Around 2007 I put a cereal box on my head and had the idea of making an extra-tall hat/mask sort of thing out of it. I bought a few bags of feathers for this project but didn’t end up using any. They sat in a drawer for ten years.
While cleaning the drawer out I rediscovered the feathers. I wanted to finally make something with them. But given how fragile feathers are, I didn’t want to spend a bunch of time on a mask that might fall apart almost immediately.
So I decided to make something carefree enough that I wouldn’t be too attached to the outcome. If it fell apart, fine. So I didn’t sweat some of the details too much. This freed me to try a lot of new things and take more risks than normal. Use cloth I didn’t like? Sure. Old paint? Throw it in. New painting technique? Try it out. Untested rhinestone applicator? Why not.
The two big red feathers are held on by magnets. The original idea here was that if the feathers got broken I could replace them easily instead of having to chisel away glue and repaint anything. It turned out to be a useful feature for storing the mask, too, because now I can just turn the feathers down and cut the mask’s height in half, or take them off completely. The main trade-off here being that the magnets don’t stick very well to feather quills, so they keep cracking off. If I was doing this again I’d do something different.
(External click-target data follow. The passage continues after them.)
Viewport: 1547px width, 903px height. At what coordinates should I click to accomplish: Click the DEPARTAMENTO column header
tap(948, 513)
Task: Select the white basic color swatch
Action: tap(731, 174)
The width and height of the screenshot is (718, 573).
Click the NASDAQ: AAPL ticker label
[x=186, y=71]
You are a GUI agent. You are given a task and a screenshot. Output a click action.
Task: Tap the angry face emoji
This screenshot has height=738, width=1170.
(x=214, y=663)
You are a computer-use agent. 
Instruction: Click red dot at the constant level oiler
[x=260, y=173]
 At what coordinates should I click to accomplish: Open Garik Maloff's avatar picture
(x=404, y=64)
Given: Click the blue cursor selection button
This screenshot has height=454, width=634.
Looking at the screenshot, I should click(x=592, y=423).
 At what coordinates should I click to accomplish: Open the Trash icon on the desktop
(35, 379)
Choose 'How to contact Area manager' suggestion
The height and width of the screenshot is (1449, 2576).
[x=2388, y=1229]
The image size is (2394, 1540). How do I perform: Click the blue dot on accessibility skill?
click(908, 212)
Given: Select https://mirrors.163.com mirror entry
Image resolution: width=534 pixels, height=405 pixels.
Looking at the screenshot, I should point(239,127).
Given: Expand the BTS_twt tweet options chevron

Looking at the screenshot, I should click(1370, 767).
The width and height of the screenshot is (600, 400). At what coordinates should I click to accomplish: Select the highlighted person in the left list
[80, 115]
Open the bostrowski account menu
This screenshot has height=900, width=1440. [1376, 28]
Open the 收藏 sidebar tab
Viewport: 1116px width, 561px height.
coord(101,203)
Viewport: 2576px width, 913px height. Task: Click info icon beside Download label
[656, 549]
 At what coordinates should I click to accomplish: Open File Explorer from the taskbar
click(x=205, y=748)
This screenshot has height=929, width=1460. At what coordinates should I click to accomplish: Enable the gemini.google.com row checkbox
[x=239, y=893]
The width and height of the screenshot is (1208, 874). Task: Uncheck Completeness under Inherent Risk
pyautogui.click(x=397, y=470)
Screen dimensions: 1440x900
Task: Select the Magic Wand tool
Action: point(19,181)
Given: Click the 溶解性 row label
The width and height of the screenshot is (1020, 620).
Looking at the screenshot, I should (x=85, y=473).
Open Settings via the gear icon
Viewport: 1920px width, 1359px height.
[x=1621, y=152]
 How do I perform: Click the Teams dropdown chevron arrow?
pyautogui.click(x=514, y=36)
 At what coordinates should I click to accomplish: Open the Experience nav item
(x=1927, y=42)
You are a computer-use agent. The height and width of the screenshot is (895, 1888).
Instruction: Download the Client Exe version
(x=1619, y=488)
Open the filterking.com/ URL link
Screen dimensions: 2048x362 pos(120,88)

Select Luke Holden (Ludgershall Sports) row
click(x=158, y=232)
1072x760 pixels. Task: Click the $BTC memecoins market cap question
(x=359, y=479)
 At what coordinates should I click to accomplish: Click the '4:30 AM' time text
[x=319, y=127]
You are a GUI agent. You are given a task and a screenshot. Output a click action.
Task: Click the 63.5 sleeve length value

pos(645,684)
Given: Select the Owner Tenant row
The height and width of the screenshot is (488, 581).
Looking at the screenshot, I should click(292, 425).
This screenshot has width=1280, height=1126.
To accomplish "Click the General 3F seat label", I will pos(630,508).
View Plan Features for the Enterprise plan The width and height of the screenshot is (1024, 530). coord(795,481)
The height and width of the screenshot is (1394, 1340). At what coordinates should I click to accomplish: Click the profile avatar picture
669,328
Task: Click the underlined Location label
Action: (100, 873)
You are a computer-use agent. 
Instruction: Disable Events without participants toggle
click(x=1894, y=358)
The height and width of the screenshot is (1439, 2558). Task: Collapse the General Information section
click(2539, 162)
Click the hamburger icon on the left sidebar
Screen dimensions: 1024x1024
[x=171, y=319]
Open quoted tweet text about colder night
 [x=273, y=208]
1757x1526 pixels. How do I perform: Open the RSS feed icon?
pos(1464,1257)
Before I started, I thought that gluing on the feathers was going to be a really slow process. They were actually one of the fastest steps. Painting, applying the rhinestones (are are about 180 on here), and making the straps all took longer. The small feathers are also stronger than I expected. After gluing them on I handled this for several hours building other parts of it and none of the feathers fell off.